28 de octubre de 2016

Sobre la sesión de investidura de ayer

Si a alguien le quedaba alguna duda, ayer quedo meridianamente claro que la única razón del PSOE para abstenerse es que algunos, más perspicaces que el resto, se han dado cuenta de que ir a terceras elecciones sería una catástrofe descomunal para ellos. Lo demás son disfraces. Ayer quedó claro que, a partir de la investidura, se iban a hacer perdonar su “pecado” ante la inquisición de Iglesias (qué astuto el tío, cómo conoce de qué pie cojea el PSOE, cómo le provoca y cómo éste entra al trapo) y ante sus radicalizadas bases, haciendo España ingobernable.
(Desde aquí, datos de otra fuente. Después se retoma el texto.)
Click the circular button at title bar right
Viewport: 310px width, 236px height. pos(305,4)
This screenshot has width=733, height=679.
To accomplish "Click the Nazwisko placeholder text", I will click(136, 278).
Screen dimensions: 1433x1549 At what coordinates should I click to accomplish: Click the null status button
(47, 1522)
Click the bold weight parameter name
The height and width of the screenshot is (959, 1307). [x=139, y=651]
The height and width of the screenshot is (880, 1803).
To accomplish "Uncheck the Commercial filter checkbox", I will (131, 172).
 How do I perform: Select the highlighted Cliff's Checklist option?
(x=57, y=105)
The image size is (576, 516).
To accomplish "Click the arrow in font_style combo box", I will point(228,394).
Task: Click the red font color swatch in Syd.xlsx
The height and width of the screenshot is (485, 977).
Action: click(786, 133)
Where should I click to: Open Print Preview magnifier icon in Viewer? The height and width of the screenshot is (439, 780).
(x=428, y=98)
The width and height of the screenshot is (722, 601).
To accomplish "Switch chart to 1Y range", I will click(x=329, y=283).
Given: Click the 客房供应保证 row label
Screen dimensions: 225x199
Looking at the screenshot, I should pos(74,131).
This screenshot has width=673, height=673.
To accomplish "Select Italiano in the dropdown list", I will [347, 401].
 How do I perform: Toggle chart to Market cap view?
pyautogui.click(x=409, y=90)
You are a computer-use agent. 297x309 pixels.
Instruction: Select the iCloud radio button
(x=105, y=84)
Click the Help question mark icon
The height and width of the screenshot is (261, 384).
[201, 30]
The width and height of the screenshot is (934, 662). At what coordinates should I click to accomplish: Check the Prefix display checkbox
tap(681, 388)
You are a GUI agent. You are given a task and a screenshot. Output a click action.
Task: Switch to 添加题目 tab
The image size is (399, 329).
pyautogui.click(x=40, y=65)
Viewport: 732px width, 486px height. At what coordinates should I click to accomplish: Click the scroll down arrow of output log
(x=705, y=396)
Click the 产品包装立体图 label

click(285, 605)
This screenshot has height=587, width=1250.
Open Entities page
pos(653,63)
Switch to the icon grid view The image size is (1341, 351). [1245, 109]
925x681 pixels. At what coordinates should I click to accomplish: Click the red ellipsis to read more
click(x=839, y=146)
El PSOE, que siempre ha sido desde su fundación por el primer Pablo Iglesias, un partido radical, tuvo una breve primavera con Felipe González que pudo haberlo convertido en un partido socialdemócrata homologable. Pero aquella primavera quedó ¿definitivamente? barrida por el gélido invierno zapateril continuado por Sánchez.

En cambio, un 10 a C`s.

Rajoy dejó muy claras sus líneas rojas: No aceptará nada que frene el descenso del paro, es decir, no derogará la reforma laboral y no aceptará nada que desvie a España de la senda de equilibrio presupuestario. Aplaudo ambas líneas rojas, aunque me temo, ojalá me equivoque, que estamos ante una legislatura muy breve. El tiempo lo dirá.